▶ Work task
Set down the entries below exactly, leaving out all images.

▶ Extracted material
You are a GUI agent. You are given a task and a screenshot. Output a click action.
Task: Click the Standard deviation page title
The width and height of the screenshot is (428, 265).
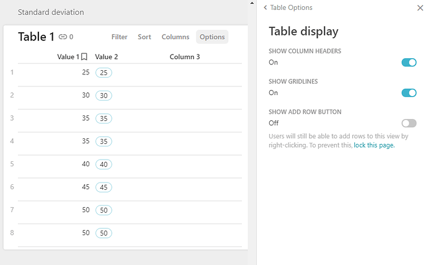click(x=51, y=12)
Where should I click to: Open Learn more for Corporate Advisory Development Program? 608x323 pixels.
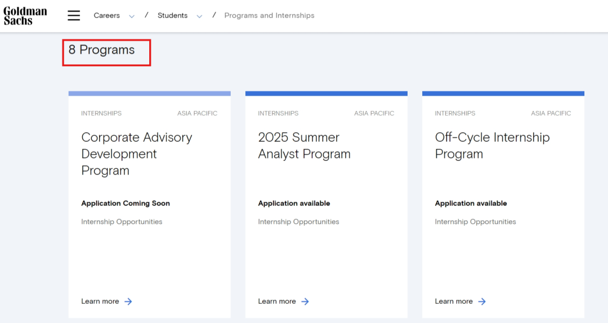[x=100, y=301]
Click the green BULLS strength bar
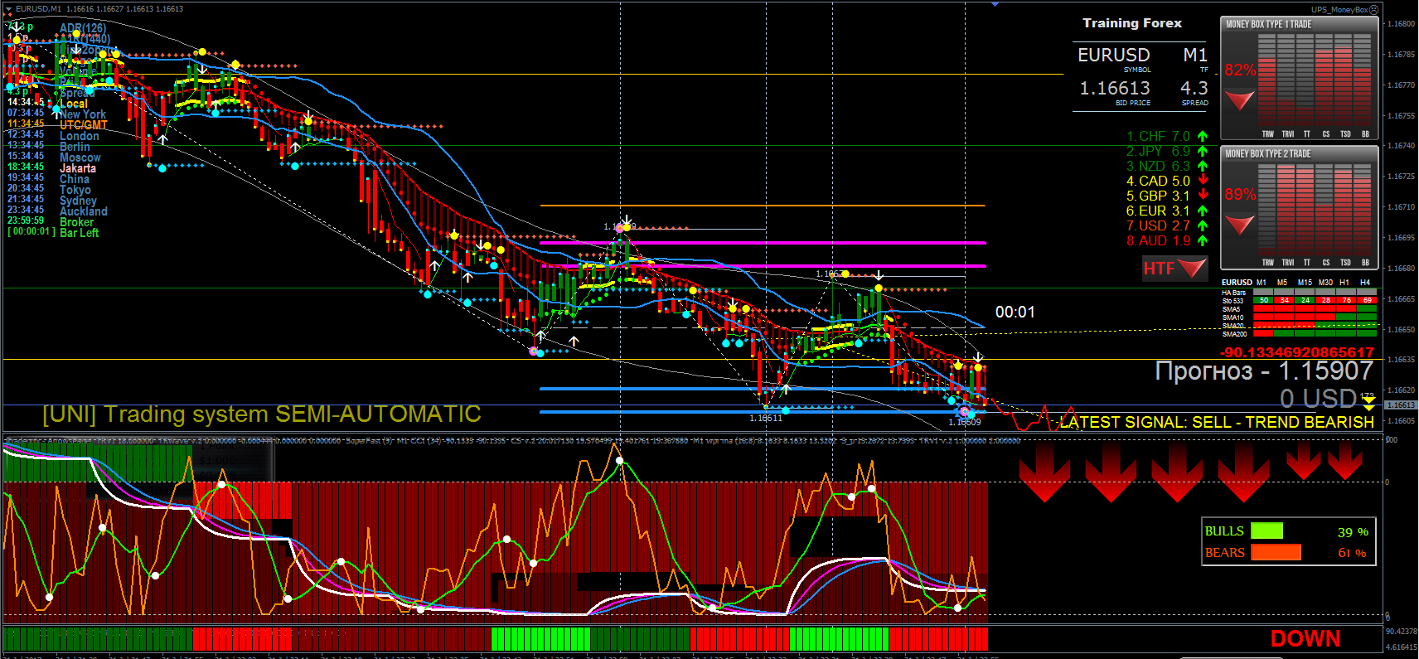1419x659 pixels. (1266, 531)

▶ Task output
You are a GUI agent. You are given a task and a screenshot. Output a click action.
Task: Click the Standard deviation page title
The width and height of the screenshot is (428, 265).
click(x=51, y=12)
Where should I click to: Open Learn more for Corporate Advisory Development Program? 608x323 pixels.
[x=100, y=301]
Click the green BULLS strength bar
1419x659 pixels. (1266, 531)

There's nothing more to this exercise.